**What this task involves:** Only the lines from the one containing "Viewport: 1070px width, 798px" through the last line of the data below belong in your answer, copied exactly and without pictures.

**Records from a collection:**
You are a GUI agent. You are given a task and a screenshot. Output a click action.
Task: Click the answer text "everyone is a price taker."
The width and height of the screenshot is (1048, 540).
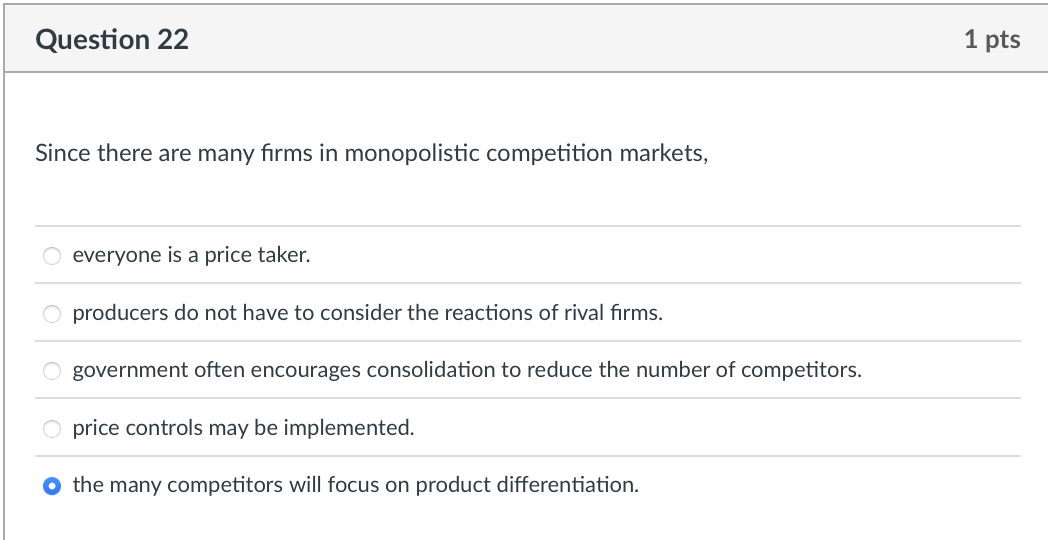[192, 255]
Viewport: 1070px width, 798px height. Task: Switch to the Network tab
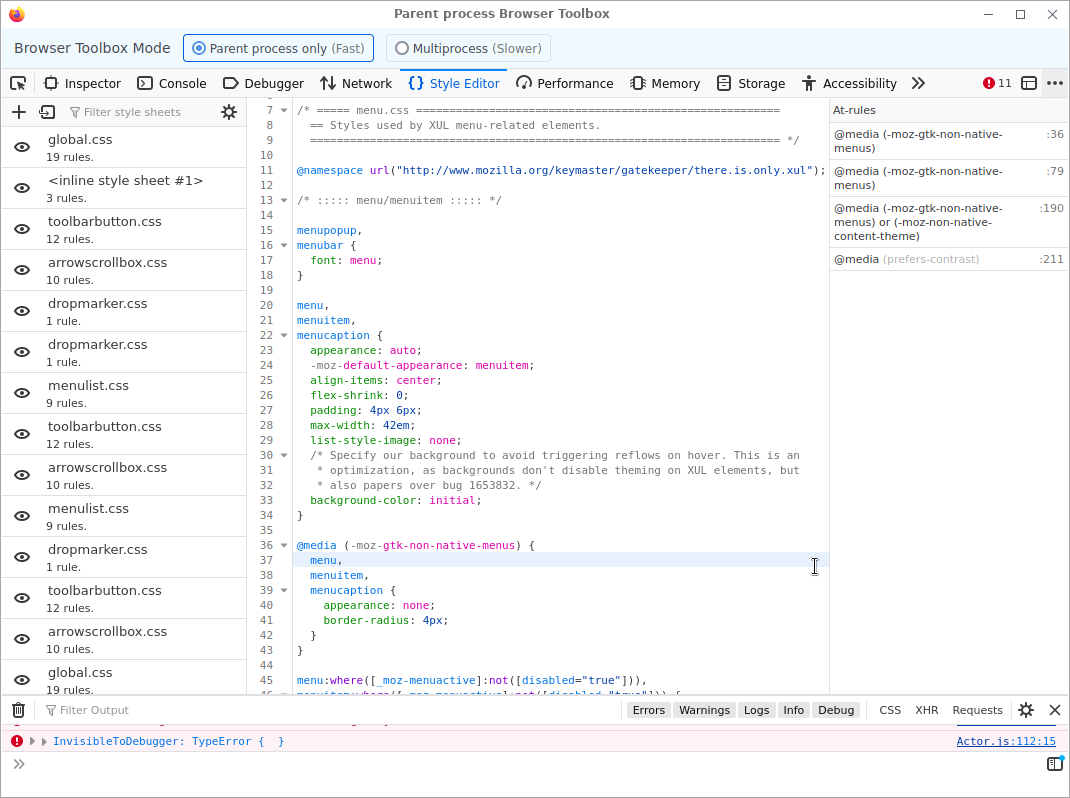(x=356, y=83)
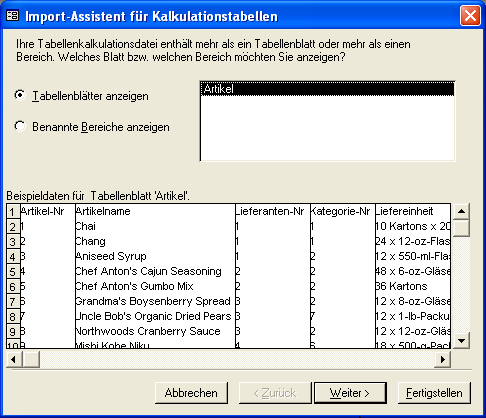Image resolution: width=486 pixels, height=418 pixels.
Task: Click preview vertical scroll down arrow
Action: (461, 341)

**Result of the exercise:**
Viewport: 1070px width, 798px height. Task: Switch to the Network tab
(x=356, y=83)
Image resolution: width=486 pixels, height=418 pixels.
Task: Click preview vertical scroll down arrow
Action: (461, 341)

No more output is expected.